The use of AI in the hiring context may implicate a number of existing regulatory regimes. First, using AI to screen candidates may implicate Title VII of the Civil Rights Act of 1964 (Title VII), a federal law that protects applicants against discrimination based on protected classes, including race, color, national origin, sex, and religion. A number of other federal laws also prohibit discrimination in hiring, such as the Americans with Disabilities Act and the Age Discrimination in Employment Act.

These federal laws prohibit discrimination based on disparate treatment or disparate impact. Claims of disparate treatment generally arise from intentional discrimination, which is unlikely to be an issue when using AI in the hiring process. On the other hand, disparate impact claims are based on facially neutral practices that have the effect of harming a certain class of people. AI systems that perpetuate existing biases against protected classes may, therefore, give rise to claims of disparate impact.

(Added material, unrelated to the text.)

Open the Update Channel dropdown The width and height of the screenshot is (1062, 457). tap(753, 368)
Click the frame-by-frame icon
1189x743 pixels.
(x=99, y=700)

It has been reported that the Equal Employment Opportunity Commission (EEOC) has opened two investigations into the use of AI in hiring practices, and in late 2020, 10 Senators wrote a letter to the EEOC requesting information on the commission's enforcement actions relating discrimination resulting from the use of hiring technologies. In late October 2021, the EEOC Chair announced the launch of an initiative to ensure that AI tools used in the hiring process comply with federal civil rights laws.

The Fair Credit Reporting Act (FCRA) may also create obligations for companies that employ third parties to assess candidates. Under the FCRA, a third-party vendor that assembles consumer information and uses AI to make decisions about an individual's eligibility for employment may be considered a Consumer Reporting Agency. Using a report from Consumer Reporting Agencies to make employment decisions will trigger notification obligations for the hiring company. Specifically, if the company takes adverse action against a potential hire based on information contained in the report, the company must send an adverse action notice to the affected individual. These notices must inform the candidate of the source of the information, of their right to view the information, and of their right to dispute incomplete or inaccurate information.

Looking ahead

New York City's law marks an interesting first move in the regulation of AI for hiring purposes in the United States. Other state and federal regulators are certainly aware of the potential risks of AI, but it remains to be seen whether the regulation of AI will follow the piecemeal and sectoral approach taken in the U.S. with regard to data privacy regulation.

Interestingly, on December 10, 2021, the Federal Trade Commission announced that it was prepared to commence a new rulemaking process in order to ensure, among other things, "that algorithmic decision-making does not result in unlawful discrimination," which gives a strong indication that federal regulation is on the horizon for 2022.